Machine learning
Common algorithms
- PCA - creates a “line of best fit” in all dimensions (normal regression minimizes the error in X or Y; PCA minimizes the error in X and Y simultaneously (perpendicular to the fit line) using eigenvectors. For a high-dimensional set of data, the least descriptive components can be optionally discarded to reduce the dimensionality and required information to describe the data set.
- SVM - uses a line (plane in higher dimensions) to split a set of data into two pieces. Simplest method (on “separable” data) can use a single line to do this. On harder datasets, the data can’t be cleanly separated with an element of dimensionality D-1 (e.g., a plane in a 3D data set). Using a kernel, data is transformed in a way which allows data to be fit with a single D-1 element.

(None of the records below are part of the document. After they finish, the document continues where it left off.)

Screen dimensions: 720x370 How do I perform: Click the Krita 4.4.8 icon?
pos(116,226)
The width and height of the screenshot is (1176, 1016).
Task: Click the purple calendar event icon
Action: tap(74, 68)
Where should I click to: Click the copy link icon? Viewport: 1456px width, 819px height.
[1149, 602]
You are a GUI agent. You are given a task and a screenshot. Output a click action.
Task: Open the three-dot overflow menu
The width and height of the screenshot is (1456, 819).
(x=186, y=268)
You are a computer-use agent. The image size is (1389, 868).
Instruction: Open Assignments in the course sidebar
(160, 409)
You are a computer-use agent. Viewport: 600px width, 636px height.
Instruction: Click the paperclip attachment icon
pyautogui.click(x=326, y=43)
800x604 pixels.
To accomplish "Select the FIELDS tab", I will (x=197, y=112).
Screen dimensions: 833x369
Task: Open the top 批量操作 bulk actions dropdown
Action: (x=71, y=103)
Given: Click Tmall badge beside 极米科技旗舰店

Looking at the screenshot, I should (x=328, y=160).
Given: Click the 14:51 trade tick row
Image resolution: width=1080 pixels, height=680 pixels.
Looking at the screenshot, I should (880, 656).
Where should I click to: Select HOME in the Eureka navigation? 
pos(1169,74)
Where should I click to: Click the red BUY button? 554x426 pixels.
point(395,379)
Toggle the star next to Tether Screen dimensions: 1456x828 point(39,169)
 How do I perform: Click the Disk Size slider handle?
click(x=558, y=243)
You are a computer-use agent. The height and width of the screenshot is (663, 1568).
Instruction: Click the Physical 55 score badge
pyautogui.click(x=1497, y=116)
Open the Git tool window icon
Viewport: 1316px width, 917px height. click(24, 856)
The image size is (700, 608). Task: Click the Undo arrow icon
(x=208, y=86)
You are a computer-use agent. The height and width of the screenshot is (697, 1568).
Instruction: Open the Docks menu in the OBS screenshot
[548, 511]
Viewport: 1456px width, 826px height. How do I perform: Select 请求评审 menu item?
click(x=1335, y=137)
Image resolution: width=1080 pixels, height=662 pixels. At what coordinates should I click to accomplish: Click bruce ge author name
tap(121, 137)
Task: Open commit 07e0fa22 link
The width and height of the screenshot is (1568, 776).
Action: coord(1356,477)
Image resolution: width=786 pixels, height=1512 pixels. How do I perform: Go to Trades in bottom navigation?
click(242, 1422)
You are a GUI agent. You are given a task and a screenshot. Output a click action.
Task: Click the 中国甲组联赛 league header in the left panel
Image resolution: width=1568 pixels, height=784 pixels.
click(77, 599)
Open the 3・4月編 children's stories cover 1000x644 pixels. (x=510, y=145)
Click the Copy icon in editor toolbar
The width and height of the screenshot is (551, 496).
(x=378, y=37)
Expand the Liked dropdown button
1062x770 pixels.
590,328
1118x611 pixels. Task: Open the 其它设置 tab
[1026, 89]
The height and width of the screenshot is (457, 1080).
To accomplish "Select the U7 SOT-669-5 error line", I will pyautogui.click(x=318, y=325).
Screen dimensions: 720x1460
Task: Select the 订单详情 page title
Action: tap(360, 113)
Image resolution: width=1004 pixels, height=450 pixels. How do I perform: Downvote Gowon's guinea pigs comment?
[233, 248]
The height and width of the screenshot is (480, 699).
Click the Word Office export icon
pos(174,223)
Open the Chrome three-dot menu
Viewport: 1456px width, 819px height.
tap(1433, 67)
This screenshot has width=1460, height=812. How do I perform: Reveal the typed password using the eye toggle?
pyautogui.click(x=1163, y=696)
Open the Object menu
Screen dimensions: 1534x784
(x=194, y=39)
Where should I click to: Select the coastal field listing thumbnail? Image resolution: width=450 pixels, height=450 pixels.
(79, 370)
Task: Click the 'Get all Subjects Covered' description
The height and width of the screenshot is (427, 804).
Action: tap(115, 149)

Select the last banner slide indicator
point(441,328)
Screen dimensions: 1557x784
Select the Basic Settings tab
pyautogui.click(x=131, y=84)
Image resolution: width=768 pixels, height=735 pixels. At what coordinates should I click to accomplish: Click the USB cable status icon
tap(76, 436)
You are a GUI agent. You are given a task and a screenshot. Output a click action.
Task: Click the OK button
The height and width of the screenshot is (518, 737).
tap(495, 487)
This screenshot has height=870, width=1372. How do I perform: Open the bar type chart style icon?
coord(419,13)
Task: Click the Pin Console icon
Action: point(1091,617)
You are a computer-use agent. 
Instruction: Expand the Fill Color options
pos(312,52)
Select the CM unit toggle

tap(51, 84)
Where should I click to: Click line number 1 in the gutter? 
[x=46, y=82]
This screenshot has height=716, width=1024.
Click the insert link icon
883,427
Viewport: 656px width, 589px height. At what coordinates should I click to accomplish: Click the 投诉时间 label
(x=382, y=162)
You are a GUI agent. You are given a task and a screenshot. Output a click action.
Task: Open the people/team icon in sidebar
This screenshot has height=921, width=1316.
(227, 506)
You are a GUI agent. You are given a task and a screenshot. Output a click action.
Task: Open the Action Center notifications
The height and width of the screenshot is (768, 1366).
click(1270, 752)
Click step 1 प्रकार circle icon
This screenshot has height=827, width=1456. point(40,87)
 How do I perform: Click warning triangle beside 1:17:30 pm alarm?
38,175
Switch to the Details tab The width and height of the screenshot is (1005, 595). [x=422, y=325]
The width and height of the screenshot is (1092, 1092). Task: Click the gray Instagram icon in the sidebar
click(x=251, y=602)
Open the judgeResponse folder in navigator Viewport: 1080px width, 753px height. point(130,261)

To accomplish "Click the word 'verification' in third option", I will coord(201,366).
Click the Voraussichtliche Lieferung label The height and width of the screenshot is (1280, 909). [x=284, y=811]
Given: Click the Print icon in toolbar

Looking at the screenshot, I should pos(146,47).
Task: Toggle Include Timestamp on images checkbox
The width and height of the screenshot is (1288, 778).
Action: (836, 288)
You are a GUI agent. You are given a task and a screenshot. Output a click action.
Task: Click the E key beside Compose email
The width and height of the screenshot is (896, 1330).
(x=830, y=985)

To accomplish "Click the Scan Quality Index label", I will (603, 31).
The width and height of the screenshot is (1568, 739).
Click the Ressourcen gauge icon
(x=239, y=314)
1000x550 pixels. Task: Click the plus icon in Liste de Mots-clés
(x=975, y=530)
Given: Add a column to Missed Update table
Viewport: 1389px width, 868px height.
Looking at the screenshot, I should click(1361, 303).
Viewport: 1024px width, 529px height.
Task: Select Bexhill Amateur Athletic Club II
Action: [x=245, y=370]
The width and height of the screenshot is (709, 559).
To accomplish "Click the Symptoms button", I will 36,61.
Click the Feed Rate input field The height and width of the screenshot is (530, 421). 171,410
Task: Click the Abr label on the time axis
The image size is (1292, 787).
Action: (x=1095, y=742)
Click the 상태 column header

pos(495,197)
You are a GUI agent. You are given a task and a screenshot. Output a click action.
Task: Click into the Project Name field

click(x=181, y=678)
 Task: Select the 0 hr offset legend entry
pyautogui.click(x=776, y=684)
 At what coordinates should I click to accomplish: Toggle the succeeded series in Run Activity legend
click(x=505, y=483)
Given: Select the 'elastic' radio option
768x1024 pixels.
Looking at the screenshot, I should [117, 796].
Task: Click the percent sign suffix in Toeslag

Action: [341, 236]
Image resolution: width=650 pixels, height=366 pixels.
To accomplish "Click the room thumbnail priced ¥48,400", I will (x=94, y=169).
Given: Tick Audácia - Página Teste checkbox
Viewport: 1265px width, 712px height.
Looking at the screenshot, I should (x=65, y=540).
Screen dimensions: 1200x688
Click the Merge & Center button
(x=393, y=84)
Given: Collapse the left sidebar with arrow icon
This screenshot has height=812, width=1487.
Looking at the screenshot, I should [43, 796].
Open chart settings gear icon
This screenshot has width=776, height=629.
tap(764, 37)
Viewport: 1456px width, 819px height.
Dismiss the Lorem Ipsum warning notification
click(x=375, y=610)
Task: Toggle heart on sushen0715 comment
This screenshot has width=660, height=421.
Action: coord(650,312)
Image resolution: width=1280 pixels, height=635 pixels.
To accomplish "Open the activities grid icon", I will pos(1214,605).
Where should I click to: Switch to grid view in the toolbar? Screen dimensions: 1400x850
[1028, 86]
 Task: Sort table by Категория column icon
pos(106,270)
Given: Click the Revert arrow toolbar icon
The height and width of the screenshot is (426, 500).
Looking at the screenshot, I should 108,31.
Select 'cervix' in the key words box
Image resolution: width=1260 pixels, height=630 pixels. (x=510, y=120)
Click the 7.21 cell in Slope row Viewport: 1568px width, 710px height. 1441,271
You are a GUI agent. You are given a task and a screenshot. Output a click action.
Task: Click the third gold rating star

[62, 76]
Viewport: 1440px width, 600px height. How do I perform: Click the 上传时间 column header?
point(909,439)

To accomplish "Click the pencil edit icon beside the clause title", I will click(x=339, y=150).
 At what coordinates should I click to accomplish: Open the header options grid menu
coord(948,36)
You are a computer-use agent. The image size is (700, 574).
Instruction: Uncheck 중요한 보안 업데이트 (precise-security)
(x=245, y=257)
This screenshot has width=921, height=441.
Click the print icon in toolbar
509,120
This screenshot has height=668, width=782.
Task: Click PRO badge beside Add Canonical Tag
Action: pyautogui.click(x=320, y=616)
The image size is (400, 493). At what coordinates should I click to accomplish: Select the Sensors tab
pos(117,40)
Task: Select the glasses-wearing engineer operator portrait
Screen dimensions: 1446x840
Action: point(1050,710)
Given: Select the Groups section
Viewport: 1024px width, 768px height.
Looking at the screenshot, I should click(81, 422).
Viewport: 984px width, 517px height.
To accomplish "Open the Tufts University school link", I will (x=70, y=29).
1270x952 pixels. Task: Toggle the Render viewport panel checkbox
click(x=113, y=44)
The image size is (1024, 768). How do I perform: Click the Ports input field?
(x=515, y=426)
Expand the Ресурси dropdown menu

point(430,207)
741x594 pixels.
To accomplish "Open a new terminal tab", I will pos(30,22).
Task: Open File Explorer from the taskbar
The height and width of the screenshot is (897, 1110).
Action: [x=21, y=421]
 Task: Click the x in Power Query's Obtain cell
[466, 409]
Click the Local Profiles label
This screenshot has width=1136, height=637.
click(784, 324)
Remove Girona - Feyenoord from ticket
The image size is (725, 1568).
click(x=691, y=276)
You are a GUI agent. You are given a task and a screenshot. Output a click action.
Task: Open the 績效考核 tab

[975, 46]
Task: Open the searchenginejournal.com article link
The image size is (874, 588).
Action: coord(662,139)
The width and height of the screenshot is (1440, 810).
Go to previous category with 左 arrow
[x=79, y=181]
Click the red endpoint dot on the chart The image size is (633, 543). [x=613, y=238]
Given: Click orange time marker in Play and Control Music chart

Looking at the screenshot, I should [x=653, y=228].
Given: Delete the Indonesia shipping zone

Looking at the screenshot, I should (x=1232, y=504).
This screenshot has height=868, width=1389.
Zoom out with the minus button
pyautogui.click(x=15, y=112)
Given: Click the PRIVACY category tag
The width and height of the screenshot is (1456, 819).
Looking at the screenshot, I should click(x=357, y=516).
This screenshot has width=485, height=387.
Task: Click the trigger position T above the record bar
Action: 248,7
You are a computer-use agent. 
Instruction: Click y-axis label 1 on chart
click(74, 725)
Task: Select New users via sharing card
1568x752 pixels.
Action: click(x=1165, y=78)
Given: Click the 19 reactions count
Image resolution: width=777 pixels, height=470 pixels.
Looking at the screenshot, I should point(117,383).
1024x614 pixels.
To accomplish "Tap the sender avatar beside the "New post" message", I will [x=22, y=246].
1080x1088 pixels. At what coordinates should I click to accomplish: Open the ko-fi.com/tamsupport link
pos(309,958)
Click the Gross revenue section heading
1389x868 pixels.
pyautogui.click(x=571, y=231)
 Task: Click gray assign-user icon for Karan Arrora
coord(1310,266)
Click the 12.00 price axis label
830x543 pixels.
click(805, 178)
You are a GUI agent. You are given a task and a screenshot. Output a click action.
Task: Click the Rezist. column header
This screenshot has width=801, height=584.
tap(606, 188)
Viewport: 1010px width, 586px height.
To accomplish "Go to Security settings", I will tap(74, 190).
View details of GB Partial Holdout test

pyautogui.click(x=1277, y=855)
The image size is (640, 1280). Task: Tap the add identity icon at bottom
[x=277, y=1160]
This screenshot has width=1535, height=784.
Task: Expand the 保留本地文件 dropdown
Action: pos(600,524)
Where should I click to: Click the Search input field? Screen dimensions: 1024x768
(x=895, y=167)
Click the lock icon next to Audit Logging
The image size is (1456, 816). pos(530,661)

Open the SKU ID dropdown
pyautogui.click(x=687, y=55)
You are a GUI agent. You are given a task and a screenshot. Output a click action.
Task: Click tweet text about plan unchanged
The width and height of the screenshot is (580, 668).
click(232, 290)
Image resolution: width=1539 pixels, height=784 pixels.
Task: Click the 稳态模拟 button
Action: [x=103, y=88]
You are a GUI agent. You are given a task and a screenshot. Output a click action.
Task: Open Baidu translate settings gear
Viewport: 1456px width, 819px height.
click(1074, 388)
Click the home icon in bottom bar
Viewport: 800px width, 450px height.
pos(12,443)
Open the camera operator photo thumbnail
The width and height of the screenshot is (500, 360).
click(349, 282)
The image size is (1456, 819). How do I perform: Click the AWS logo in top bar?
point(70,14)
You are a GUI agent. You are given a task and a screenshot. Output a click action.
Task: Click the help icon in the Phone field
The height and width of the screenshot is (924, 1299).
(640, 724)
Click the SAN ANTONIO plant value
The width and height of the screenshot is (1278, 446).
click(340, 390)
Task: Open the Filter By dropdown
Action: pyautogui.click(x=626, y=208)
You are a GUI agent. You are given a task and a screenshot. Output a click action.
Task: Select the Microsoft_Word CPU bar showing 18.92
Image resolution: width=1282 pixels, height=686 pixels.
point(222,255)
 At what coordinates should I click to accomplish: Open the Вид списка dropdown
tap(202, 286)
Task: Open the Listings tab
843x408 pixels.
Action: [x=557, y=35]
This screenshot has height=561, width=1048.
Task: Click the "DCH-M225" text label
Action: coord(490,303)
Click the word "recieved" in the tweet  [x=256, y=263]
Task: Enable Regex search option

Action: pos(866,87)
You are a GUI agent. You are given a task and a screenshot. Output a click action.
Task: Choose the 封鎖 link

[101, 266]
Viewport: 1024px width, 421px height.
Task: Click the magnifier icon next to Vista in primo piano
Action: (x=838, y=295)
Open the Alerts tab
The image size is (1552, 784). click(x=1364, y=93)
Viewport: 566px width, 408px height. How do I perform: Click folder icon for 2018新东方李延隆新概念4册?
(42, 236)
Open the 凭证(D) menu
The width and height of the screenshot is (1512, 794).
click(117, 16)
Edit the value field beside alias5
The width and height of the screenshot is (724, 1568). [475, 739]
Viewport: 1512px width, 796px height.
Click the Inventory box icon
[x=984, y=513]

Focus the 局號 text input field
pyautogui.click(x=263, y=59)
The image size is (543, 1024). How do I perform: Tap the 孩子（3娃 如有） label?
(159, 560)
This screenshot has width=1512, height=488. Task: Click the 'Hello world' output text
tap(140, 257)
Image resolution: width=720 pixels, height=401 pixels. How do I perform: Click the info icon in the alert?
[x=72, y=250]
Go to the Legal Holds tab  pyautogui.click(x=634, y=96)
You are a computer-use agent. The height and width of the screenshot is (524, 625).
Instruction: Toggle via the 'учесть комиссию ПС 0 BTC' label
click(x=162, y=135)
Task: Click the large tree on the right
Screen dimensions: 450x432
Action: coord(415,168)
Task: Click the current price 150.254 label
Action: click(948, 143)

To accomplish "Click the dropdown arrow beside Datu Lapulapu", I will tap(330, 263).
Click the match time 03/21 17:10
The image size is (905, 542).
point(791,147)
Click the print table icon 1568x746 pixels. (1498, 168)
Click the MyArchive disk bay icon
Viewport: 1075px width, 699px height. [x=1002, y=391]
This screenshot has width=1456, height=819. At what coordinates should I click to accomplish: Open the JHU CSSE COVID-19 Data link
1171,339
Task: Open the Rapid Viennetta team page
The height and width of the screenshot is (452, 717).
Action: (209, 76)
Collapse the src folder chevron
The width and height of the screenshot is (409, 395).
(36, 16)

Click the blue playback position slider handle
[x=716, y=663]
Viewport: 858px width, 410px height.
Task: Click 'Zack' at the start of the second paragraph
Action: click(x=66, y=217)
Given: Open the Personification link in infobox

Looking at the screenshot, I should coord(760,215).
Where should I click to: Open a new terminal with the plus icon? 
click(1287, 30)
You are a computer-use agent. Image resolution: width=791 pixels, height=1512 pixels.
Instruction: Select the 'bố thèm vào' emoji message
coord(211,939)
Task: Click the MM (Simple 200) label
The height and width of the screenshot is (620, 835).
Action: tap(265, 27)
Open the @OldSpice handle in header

- HMM - Goal is to recover a data sequence that is not immediately observable. Uses a state machine with transition probabilities.
- Adaboost
- Take original data set, run a classifier
- Increase weights on incorrectly classified data
- Re-run classifier w/ weighted data
- Repeat some number of times
- Each of these weak classifiers are then assigned weights, which are used in conjunction with one another to get an overall prediction
Time series analysis
- Euclidean distance preprocessing - these techniques can remove data which is similar in time, but has distortions in the dependent axis
- Remove offsets
- Amplitude scaling
- Q=(Q-mean(Q))/std(Q)
- C=(C-mean(C))/std(C)
- Linear trend
- Find line of best fit
- Subtract that line from the time series
- Remove noise
- Dynamic time warping - finds distance between two signals, but allows for expanding/compressing certain regions in time; is able to find similarities between signals which have similar peaks and valleys (or whatever), but don’t perfectly line up in time
- Looks for similarity between two signals by mapping across a matrix and finding the minimum path between the two
- Also consider as features:
- autocorrelation
- zero crossings
- ARIMA
Under/oversampling
- If doing classification on a very unbalanced data set (e.g., 100 True, 5 False) and using an unweighted algorithm, use under/oversampling. Randomly include repeats (or exclude) from the smaller (or larger) data set to make data categories even.